AIM OF THE EXERCISE =>
From the entries below, list each line with "link".

RECORDS SUPPLIED =>
+===+

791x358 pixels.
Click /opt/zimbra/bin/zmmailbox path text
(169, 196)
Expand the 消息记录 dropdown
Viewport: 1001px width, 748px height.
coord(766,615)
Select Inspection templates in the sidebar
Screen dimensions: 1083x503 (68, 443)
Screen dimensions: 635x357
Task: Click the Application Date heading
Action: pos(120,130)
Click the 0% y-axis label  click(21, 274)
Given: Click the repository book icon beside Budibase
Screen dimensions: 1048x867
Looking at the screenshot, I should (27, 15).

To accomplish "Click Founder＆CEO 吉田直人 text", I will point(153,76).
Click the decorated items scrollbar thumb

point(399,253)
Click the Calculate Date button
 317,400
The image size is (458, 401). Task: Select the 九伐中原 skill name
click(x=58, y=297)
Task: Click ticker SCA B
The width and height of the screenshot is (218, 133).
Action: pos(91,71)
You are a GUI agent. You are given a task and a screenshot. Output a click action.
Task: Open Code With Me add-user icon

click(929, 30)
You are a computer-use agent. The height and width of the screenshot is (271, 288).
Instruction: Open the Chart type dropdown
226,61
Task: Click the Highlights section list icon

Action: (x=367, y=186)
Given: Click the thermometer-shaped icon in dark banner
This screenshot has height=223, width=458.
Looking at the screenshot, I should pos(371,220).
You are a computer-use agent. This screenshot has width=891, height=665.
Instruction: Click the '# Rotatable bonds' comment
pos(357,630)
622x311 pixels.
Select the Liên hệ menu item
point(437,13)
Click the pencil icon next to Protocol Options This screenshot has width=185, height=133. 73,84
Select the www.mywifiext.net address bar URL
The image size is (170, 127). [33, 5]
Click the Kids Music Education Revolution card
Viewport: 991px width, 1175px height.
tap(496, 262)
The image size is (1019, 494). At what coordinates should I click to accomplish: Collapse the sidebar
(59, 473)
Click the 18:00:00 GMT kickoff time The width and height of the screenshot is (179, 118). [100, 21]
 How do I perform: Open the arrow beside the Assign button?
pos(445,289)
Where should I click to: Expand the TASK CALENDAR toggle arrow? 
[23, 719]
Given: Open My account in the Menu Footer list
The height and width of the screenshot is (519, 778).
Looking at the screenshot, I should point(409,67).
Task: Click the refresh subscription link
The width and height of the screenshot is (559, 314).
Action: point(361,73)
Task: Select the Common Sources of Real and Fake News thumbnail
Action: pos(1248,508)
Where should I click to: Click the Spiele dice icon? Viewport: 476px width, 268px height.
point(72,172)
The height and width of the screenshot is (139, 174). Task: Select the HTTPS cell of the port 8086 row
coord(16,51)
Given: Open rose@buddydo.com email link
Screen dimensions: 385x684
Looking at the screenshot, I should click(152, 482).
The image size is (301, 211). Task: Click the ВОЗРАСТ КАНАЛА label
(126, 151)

+===+

YOUR RESPONSE =>
Task: Click the refresh subscription link
Given: Open rose@buddydo.com email link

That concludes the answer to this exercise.